What if we want to add files or storage to a container? Just a process isn’t very useful. To achieve this, lets revist the mounts we used in the starting. In our current model, we chroot a directory and then use this instance normally. But this directory exists on the root filesystem of the main machine right? Which basically means that if we were to download stuff within that directory, our root filesystem space would get filled up right? Since this is essentially just a path within the filesystem.
Mounts clearly work inside the container (from above examples). What all can we do with them?
For starters, files can easily be injected into the running container using mounts… even from the host
On the host do:
> mkdir rofiles
> mkdir -p test_dir/var/rofiles
> echo "hello world" > rofiles/sample.txt
> sudo mount --bind -o ro rofiles/ test_dir/var/rofiles
In chroot do:
> echo "hello world" > /var/rofiles/sample.txt
bash: /var/rofiles/sample.txt: Read-only file system
Very simply put, using mounts we can control the filesystem. And the chrooted instance is just a view of this filesystem.
But taking this a step further… imagine that the directory were actually a mount of an external block device. By this method, we could actually “attach” a device to a container.
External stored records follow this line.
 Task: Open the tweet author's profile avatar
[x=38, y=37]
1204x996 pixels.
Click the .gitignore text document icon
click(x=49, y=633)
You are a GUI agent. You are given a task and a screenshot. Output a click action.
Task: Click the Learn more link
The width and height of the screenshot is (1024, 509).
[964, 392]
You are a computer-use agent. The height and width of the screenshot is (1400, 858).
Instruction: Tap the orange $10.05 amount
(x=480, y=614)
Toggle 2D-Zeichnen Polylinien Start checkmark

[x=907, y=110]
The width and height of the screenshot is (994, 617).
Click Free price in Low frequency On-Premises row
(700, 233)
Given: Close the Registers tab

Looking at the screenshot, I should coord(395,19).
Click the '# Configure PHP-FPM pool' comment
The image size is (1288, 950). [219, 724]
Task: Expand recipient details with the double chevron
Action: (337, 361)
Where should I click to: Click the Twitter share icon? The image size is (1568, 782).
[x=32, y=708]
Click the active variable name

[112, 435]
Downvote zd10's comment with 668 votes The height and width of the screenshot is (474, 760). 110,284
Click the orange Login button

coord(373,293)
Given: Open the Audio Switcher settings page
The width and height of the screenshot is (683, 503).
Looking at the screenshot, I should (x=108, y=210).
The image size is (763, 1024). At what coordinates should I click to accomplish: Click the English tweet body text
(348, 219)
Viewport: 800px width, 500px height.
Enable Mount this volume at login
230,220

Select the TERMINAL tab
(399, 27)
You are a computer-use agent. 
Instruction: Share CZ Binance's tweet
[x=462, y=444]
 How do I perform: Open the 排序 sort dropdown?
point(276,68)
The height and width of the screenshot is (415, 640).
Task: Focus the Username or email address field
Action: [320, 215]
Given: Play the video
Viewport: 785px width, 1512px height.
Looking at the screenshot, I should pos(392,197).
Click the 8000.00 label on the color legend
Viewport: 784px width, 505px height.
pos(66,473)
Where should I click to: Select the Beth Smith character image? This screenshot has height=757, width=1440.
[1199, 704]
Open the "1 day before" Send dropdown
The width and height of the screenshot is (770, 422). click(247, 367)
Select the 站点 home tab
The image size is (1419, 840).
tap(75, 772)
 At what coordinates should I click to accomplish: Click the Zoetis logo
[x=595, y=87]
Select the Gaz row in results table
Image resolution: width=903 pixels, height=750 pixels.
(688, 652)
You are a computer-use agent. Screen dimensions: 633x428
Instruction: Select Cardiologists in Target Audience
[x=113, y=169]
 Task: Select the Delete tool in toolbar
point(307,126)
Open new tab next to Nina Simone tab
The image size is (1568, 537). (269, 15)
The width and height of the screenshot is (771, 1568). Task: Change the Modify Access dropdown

I don’t think I can provide any better story or explanations regarding this topic than what is already present at 5. Highly recommend going through this to understand the basics of how containers can communicate with one another. Using the same chrooted instance they setup basic networking and discovery. At some point in the future I may again replicate some of the examples here, once I have a better handle on networks :)
Present in /sys/fs/cgroup
is the holy grail of control of containers. All the fancy restrictions on size, usage… etc all are controlled by cgroups aka control groups. Honestly, cgroups are a topic of their own right. But for the purpose of demonstrating restrictions on a container, all we must to is show that this feature can easily be used to restrict the amount of X a process can use.
For now I shall leave it to you for a simple google search on the topic :). 3 also has a simple example restricting memory.
Up to this point, we’ve essentially seen that the high level features of a container, are all basically linux features. And yeah, that’s pretty much the goal of me writing this. But there’s one part of the story that’s still missing. In the beginning I said that containers seem like full blown operating systems. So far all we’ve seen is just some shell / process running. Not very operating-system-like. Sure the top level directory structure LOOKS like the files you see normally, but that’s only because we literally mounted our system files. Right?
Given a process, we know how to make it act like a container. Or at the very least, we’ve now understood some of the high level constructs of a container. And their simple base with linux. Now let’s make it run an operating system..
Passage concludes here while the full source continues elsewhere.